For his exhibition, he has made terracotta relief tiles depicting various aspects of the Dunedin and Oamaru gasworks, a sculpture of the ultimate retort house, and a live terracotta retort.

''It will actually glow inside and you'll be able to put pieces of coal or wood in and it will make gas and watch a puff of smoke come out - all of this going on in an art gallery,'' he says.

''Gaslight Gala,'' a spectacular show incorporating fire-eating and juggling, live music, dancing, steampunk characters, a costume parade and live theatre, is planned for the Gasworks Museum's 150th celebration on October 5.

One of the highlights is a piece of verbatim theatre, Gasmen, produced by Talking House, exploring the stories of four of the men who used to work at the gasworks.

''The thing I love about verbatim, and especially this one, is it makes the ordinary extraordinary. It records the usual, the unsung, the everyday,'' says Karen Elliot who is directing the show.

Verbatim or documentary theatre involves listening to people's stories, editing them slightly so they flow better, then having an actor retell them, with the help of an MP3 player, in the original words, complete with ums, ahs and gestures. It's like oral history, but performed, she says.

She and Danny Still, the actor who will retell the stories, interviewed four former employees: Bob Bradshaw, Wayne Allen, John Beckett and Willis Bagley, each of whom worked in a different part of the gasworks.

''We found [their stories] incredibly engaging - unexpectedly engaging, and I think that's what verbatim theatre does because you enter into it seriously and these stories would never otherwise be heard,'' Elliot said.

Some of the stories were unexpected, like putting down and cremating unwanted cats and dogs for people.

Or the warmth of the buildings that attracted former employees back for cups of tea, and homeless people to sleep on the walkways in the retort house at night.

It was the warmest place in Dunedin in winter, according to Bob Bradshaw, one of the former employees whose stories will be told.

''There was one guy who was a regular and he'd always go to the shift foreman's hut and knock on the door and ask if he could come in. He was very polite. You'd ask him in and he'd sit down and have a cup of tea with you and if you had extra sandwiches in your tuckerbag you'd give him something to eat, and he'd go up to the retort house and go to sleep. He was gone by seven o'clock the next morning. It was so warm you could just lie on the grating and go to sleep with nothing over you, no blanket. We used to give them wheat bags to lie on,'' he said.

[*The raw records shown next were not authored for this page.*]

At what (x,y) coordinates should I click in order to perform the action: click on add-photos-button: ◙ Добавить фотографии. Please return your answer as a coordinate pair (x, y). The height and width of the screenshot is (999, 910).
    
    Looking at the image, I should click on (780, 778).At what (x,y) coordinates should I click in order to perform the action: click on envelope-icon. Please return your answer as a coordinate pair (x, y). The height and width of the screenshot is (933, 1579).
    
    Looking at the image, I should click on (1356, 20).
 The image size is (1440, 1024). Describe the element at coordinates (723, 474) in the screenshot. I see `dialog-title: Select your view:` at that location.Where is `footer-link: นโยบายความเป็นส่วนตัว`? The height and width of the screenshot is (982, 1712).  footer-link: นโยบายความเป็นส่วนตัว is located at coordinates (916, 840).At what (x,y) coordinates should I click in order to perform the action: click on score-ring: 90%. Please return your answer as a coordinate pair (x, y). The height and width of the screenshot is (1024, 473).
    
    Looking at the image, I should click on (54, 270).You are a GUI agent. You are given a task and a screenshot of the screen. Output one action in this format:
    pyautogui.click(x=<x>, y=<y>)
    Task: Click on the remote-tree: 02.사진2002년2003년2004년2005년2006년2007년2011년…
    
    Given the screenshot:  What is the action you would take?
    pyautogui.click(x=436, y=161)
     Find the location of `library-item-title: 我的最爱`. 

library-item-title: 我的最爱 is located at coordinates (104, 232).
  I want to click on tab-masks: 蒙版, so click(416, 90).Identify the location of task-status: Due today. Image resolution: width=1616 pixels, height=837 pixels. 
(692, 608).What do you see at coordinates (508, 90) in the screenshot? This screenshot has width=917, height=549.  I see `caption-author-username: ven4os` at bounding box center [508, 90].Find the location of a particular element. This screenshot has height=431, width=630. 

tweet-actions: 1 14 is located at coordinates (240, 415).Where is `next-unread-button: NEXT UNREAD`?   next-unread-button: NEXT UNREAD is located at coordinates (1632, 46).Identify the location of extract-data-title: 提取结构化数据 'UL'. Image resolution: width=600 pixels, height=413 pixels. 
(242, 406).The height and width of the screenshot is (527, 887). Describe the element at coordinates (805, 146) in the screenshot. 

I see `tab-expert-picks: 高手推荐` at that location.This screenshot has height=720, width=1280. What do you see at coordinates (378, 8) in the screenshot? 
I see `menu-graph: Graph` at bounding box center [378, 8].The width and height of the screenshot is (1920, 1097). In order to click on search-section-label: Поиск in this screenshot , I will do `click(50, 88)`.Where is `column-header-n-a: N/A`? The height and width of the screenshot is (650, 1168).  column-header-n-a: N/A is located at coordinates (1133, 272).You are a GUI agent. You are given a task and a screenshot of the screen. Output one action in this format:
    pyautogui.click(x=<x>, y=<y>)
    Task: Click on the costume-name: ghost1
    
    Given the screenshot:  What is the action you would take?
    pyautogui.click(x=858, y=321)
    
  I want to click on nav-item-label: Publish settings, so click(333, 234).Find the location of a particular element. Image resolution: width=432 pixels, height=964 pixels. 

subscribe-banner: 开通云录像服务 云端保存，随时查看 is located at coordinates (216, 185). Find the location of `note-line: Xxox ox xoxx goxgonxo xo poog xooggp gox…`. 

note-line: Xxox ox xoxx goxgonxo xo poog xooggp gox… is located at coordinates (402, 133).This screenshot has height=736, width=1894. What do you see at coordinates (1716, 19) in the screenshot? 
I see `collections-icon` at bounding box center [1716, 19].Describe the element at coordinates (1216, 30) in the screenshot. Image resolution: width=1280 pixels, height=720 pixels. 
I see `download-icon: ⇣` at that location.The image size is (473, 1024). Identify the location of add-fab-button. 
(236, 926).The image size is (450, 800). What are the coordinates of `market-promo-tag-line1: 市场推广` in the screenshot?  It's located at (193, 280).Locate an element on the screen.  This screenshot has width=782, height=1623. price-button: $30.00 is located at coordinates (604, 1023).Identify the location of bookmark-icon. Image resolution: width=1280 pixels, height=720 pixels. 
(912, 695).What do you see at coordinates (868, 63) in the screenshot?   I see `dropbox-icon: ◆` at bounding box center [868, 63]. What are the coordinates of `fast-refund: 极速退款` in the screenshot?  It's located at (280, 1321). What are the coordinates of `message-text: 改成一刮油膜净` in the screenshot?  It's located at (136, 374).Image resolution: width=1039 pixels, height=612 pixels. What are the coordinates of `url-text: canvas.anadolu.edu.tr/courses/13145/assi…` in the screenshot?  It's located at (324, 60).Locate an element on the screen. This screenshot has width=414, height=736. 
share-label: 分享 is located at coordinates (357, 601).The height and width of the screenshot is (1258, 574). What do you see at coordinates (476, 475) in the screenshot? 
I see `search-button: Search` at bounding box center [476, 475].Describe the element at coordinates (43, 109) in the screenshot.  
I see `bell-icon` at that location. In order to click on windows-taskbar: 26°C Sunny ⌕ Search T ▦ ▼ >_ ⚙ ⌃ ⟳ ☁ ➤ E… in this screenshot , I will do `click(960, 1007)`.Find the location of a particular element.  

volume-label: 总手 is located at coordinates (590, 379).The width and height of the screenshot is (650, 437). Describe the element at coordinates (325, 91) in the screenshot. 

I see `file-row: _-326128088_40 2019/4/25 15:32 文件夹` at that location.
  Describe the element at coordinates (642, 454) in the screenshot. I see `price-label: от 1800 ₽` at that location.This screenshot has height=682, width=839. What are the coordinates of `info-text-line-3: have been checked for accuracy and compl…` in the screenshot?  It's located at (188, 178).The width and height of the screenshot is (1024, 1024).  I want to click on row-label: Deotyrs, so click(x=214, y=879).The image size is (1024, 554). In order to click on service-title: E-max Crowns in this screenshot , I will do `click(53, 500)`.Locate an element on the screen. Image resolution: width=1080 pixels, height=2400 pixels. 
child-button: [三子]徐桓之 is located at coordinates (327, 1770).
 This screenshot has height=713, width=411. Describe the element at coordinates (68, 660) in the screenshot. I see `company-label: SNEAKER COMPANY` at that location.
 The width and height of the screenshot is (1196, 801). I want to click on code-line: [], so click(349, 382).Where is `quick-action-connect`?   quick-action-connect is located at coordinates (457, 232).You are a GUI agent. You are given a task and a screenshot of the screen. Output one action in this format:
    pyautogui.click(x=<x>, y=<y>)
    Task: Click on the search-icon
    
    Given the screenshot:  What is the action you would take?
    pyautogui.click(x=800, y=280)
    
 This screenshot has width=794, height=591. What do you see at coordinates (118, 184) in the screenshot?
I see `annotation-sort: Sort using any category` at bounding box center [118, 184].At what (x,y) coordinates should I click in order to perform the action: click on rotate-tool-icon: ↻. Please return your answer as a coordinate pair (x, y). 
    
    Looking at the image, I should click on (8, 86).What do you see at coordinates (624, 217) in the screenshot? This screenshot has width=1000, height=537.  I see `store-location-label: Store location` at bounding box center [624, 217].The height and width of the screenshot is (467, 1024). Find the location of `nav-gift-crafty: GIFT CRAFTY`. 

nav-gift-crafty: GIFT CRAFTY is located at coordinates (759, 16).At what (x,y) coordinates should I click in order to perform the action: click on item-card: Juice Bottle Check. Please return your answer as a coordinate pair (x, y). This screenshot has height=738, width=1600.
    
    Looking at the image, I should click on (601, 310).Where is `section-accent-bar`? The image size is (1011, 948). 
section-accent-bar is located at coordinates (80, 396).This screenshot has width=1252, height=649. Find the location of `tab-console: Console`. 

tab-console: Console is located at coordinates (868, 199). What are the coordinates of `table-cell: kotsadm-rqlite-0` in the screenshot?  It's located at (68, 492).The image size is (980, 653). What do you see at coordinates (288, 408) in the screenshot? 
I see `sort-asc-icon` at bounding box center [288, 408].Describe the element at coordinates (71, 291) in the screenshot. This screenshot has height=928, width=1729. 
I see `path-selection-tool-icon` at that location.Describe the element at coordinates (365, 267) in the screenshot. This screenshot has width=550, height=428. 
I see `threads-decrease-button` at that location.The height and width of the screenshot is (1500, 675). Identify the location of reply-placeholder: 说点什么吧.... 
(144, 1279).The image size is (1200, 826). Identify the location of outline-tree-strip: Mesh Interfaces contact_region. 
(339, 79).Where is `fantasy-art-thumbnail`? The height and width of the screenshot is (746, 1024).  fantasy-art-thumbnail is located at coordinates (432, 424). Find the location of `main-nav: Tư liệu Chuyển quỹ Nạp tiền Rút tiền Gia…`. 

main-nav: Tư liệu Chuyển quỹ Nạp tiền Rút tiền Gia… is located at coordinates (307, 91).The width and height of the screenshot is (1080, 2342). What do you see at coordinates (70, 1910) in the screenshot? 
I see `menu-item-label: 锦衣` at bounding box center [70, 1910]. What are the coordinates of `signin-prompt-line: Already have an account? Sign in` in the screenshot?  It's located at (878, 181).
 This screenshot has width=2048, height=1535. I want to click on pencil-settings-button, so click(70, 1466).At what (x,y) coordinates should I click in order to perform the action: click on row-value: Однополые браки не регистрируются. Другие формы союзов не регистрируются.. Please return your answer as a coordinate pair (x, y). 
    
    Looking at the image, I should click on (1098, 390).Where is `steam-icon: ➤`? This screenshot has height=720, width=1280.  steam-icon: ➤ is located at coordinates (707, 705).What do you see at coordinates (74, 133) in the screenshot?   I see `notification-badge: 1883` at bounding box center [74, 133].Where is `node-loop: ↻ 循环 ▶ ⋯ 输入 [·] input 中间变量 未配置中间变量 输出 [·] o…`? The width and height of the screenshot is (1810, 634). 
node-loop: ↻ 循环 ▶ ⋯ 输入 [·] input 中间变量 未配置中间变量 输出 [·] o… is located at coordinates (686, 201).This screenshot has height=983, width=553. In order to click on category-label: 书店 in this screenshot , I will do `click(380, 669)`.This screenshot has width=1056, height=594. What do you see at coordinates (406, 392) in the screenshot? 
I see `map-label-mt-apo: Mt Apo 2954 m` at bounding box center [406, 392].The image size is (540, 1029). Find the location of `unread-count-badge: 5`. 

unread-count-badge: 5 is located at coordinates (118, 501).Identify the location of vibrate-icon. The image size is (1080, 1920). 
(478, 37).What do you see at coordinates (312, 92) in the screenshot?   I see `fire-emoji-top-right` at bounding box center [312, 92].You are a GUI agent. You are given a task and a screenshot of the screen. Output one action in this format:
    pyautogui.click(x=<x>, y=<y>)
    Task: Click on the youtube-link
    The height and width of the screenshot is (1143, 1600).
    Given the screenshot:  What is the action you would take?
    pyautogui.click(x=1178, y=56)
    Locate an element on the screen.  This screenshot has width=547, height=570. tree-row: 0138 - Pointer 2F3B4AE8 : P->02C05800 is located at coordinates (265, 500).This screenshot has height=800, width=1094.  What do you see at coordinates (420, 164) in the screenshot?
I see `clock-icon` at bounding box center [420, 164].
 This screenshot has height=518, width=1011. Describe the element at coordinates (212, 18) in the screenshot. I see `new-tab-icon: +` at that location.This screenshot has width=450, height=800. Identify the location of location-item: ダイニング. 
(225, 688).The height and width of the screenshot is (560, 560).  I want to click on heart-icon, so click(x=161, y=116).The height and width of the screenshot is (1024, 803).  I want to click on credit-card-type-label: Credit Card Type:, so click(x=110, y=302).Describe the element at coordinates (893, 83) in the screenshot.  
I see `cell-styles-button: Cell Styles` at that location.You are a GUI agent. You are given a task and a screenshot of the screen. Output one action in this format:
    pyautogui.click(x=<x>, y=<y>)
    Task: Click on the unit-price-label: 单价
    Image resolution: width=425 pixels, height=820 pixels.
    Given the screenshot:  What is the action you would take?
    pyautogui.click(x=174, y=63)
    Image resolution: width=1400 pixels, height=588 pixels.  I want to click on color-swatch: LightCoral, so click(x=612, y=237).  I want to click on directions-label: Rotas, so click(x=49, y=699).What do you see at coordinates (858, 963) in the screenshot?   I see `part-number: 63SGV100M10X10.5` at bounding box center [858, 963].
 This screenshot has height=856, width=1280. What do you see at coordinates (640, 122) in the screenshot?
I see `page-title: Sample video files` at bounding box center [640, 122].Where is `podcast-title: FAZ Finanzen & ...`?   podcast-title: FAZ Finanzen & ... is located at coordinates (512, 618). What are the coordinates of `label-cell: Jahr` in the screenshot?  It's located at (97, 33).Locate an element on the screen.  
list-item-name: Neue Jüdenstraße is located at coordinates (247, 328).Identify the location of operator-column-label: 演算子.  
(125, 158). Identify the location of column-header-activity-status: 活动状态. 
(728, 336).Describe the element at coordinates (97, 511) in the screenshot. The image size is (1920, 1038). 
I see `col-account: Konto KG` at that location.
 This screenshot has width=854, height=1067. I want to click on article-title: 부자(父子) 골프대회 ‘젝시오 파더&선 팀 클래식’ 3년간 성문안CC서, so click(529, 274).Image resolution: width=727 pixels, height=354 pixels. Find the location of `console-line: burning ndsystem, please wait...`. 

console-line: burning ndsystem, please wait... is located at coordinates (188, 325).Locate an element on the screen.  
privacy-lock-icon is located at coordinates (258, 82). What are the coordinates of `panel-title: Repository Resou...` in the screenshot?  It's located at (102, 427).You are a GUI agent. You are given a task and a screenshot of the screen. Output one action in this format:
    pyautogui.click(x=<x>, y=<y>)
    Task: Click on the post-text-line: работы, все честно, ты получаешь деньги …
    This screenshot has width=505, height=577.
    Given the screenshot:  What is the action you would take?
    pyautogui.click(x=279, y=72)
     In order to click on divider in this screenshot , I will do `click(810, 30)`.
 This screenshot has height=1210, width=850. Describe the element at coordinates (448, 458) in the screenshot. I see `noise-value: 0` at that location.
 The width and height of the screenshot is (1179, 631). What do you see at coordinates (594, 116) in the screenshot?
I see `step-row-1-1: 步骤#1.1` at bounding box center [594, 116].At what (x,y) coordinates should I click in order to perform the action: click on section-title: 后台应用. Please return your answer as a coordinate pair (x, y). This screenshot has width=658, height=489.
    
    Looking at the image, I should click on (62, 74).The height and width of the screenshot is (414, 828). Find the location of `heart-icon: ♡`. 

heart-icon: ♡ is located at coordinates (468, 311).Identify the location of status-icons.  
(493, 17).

The stories go from the mundane to the anecdotal to the moving - it's an honouring of the people who provided the ordinary things that people in Dunedin needed, Elliot said.

''All of them said it was a great job. It was dirty and at times inconvenient and at times it was dangerous, but there was an incredible community here. Sure they got up to a lot of highjinks and we've taken about half of those stories out of the show - some wouldn't do them or the gasworks any good.

''We've kept a balance of the work and the play on the job. There are some very funny stories and some that had us shrieking when they were telling us, but it's a fascinating piece of recent history.''

If Gasmen is successful, the Southern Heritage Trust plans to do more verbatim theatre in conjunction with other heritage sites as it is a good way to bring history to life and make it more accessible to people, according to Jonathan Cweorth, trust member and artistic director of the gala.


See it
• Grand Gaslight Gala: Celebrating 150 years of light in Dunedin is at Dunedin Gasworks Museum, 20 Braemar St, South Dunedin on October 5 at 7.30pm. Tickets ($48/$43) are available from etickets.excellentevents.co.nz, The Cuckoo's Nest (upstairs, 324 George St), Brett McDowell Gallery (5 Dowling St), and Dunedin Gasworks Museum (20 Braemar St, Sundays noon-4pm).

• ''Barry Brickell - A hot retort'' opens at the Brett McDowell Gallery, 5 Dowling St from 4th-24th October. Heritage Impact 150, an industrial heritage symposium is at the Dunedin Gasworks Museum from October 3 to 5. Keynote speaker is Sir Neil Cossons from the UK and special guest is Barry Brickell of Driving Creek Pottery.